Note: If you are going to bake sweet potatoes or potatoes in the oven like this, don’t forget to poke at least one hole in each one. One time I did not and when I touched one of the potatoes, it exploded like a little potato grenade. There wasn’t a lot of force, fortunately, but I did have to clean the entire oven. 🙂
When I took the chicken and vegetables out of the oven, I scooped all of the chicken and vegetables out of the pan and put them into a bowl and made gravy in the pan. Because my chicken was frozen and there were so many vegetables, I didn’t lose any of the broth I started with and may have actually ended up with a bit more than I had to begin with.
I set the pan on the stove, cranked on the burner and brought it up to a boil. I turned the heat down a bit (medium high) just to keep it boiling but not violently, then I added about ¼ cup of flour and whisked like a maniac. I let it boil a minute to check to see how thick it would get.
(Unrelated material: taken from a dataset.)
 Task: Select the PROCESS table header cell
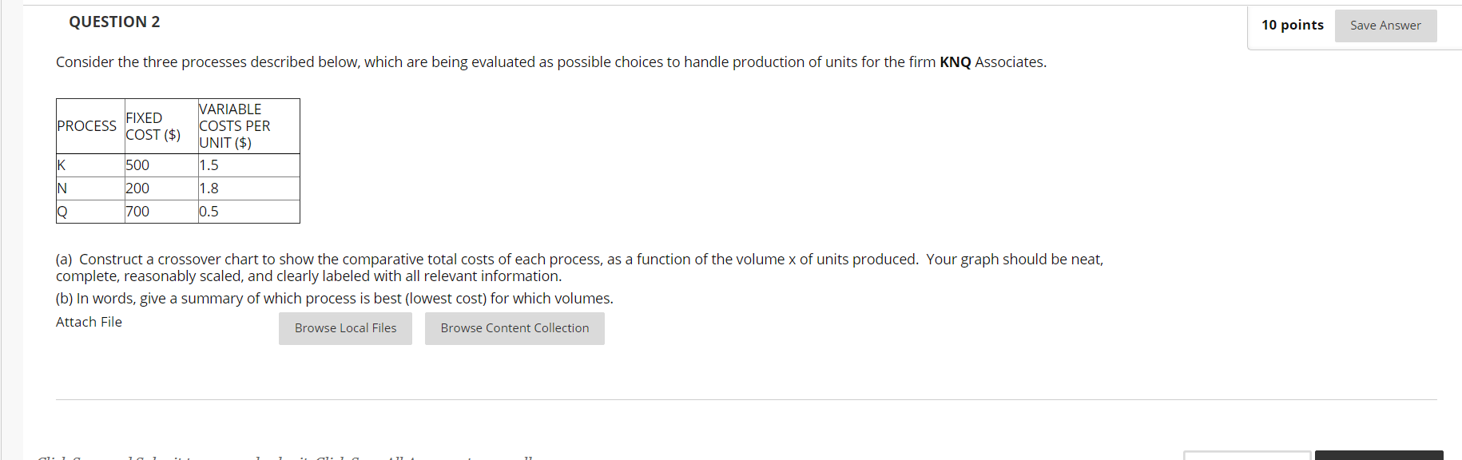[x=87, y=126]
It wasn’t quite what I wanted so I added another ¼ cup of flour and whisked like crazy again and that was about as thick as I wanted it. I then, because I had lumps, poured the gravy through a mesh strainer into a bowl.
You could mix in a separate bowl a quarter cup of flour and enough of the cooking liquid to make a loose paste – this would get rid of the lump problem I had. When you pour this in, you just mix it in and let it boil a minute to gauge thickness. If the gravy isn’t thick enough, scoop another 1/4 cup of flour into the bowl, add some cooking liquid again to get a loose paste. Add about half of your mixture this time, and let it bubble a minute to gauge thickness. Add the rest if you need to.
Once the gravy (if you’re using) is done, yell “Food” really loud. It startles the horde and makes me snicker.
Skip the gravy if you’re keto or low carb or make it with an approved flour. Add some kale or spinach to the mix and take down the amount of peppers. Brussel sprouts, broccoli, cauliflower could all be added, as well. Add some rosemary or thyme or whatever spice makes you happy.
Clean out that vegetable drawer and put them in your belly instead of the compost bin!